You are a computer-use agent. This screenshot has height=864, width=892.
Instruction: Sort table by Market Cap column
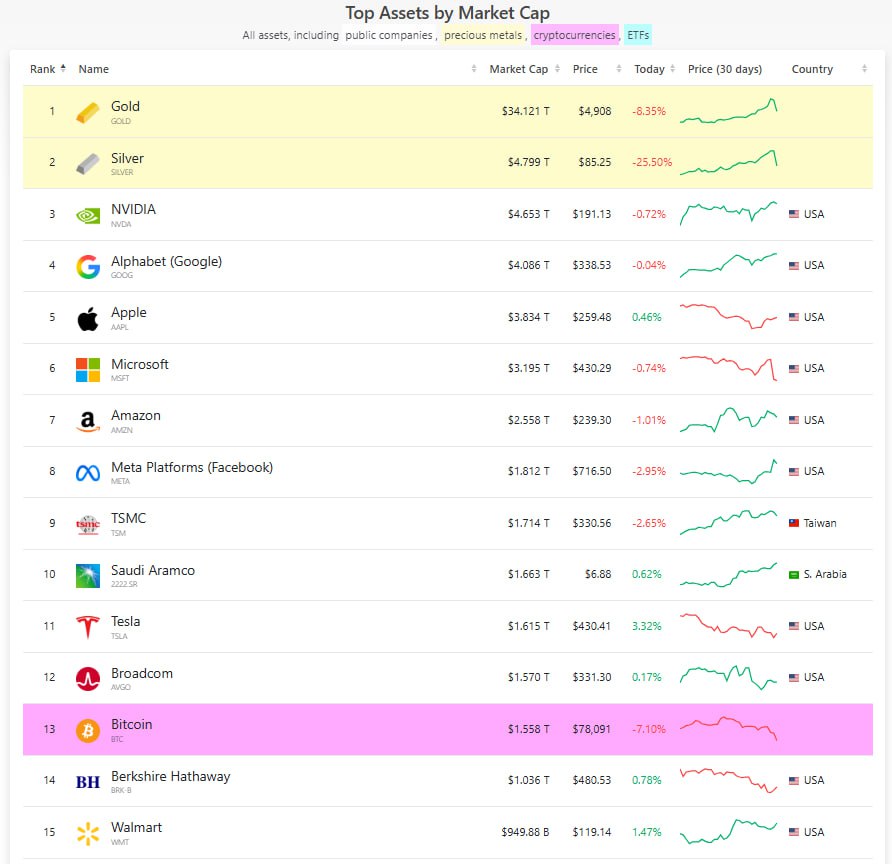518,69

--

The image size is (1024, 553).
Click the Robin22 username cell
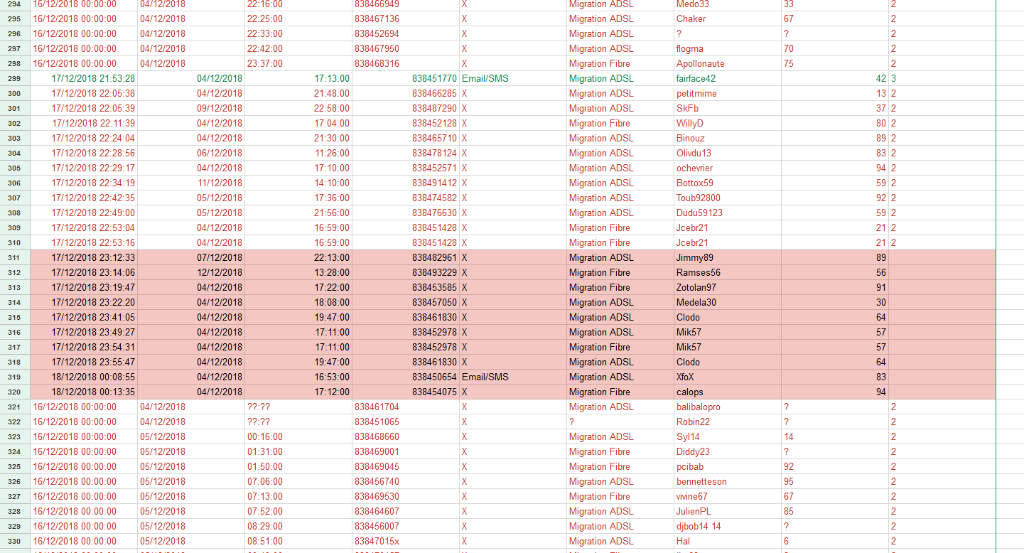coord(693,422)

==

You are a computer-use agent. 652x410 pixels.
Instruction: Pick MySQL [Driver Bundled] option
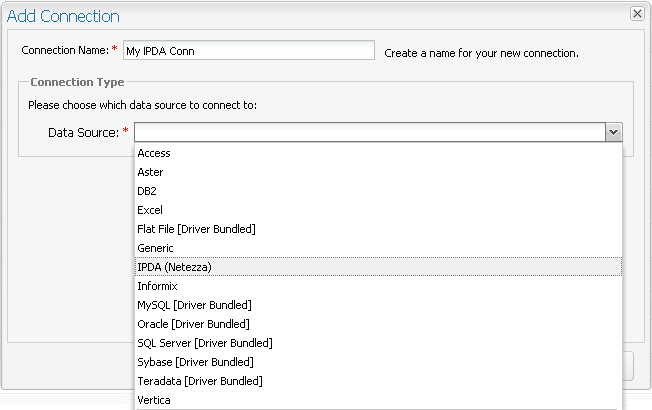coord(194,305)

_Task goal_
Using the records above, report each line with the string "computer".

_Solution to the exercise_
You are a computer-use agent. This screenshot has height=864, width=892.
You are a computer-use agent. 652x410 pixels.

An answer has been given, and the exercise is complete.